Screenshot grounding data
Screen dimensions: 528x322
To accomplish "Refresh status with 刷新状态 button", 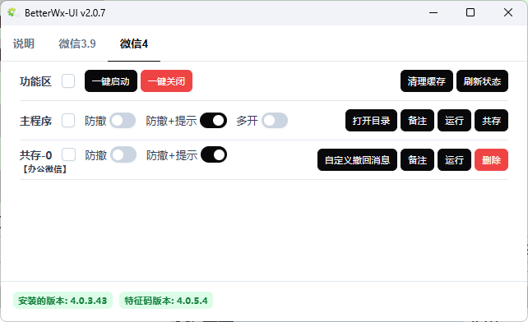I will [482, 81].
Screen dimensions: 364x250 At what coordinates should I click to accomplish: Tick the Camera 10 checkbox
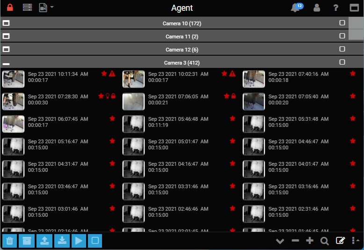coord(342,23)
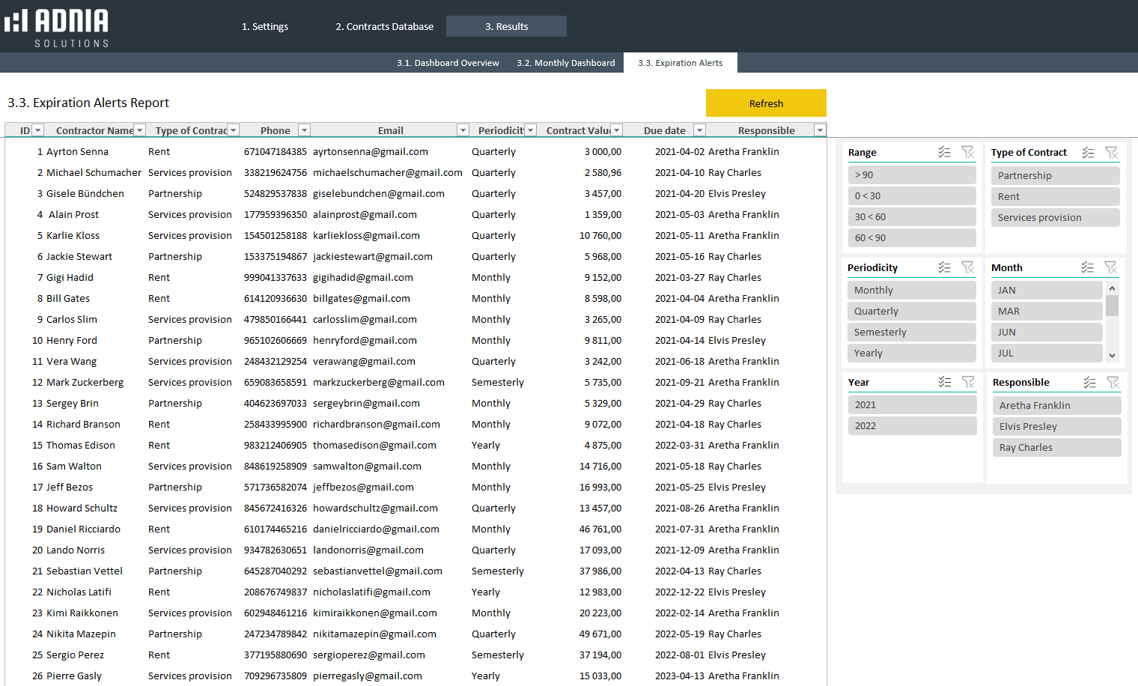The height and width of the screenshot is (686, 1138).
Task: Clear the Type of Contract slicer filter
Action: click(1112, 153)
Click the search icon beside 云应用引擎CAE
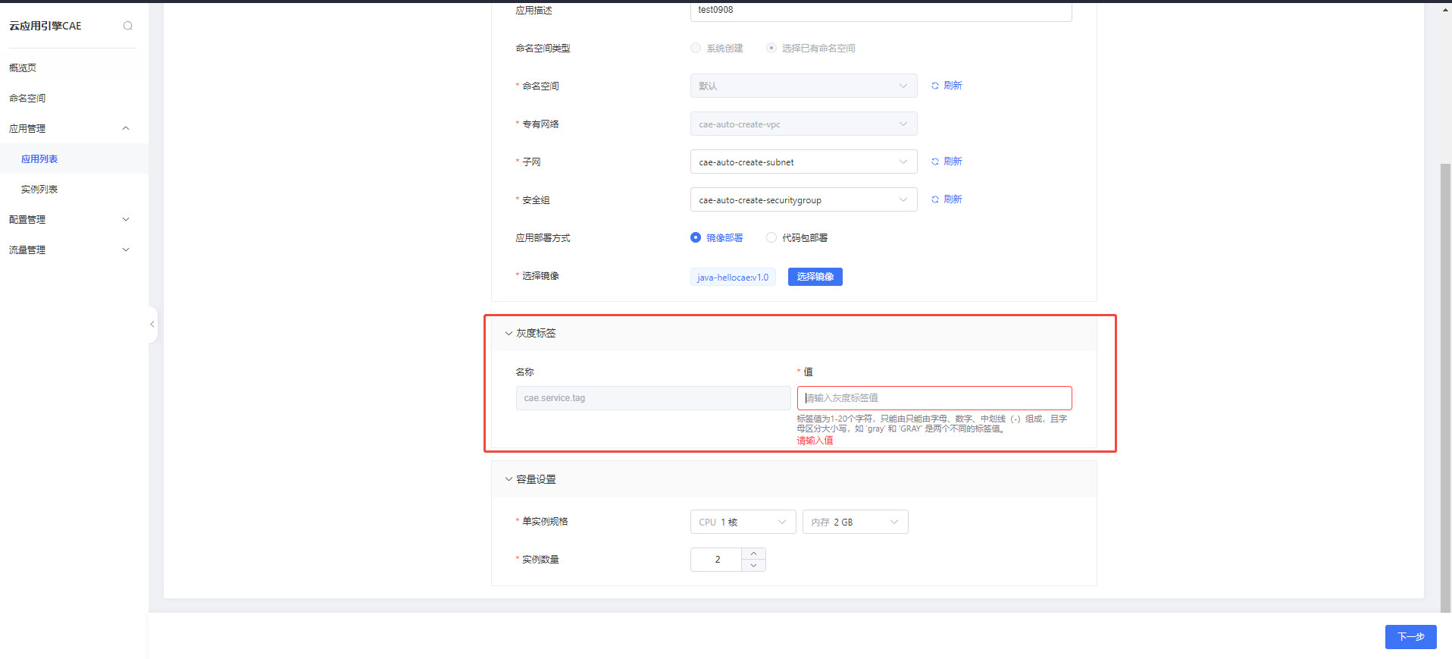 point(128,26)
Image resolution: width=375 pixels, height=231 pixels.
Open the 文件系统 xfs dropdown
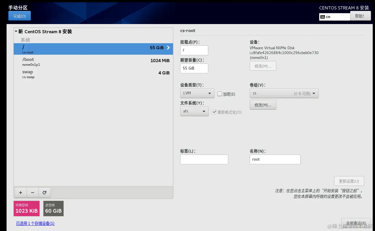(x=194, y=111)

▸ **What the exercise asks**:
Beginning with the line containing "Screen dimensions: 364x250" and ending with the last line of the data, output those lines exactly and nothing more. Omit every picture.

▸ **Exercise solution**:
Screen dimensions: 364x250 At what coordinates should I click to accomplish: Tick the Camera 10 checkbox
coord(342,23)
The height and width of the screenshot is (686, 1138).
Task: Clear the Type of Contract slicer filter
Action: click(1112, 153)
Click the search icon beside 云应用引擎CAE
 point(128,26)
Image resolution: width=375 pixels, height=231 pixels.
Open the 文件系统 xfs dropdown
(x=194, y=111)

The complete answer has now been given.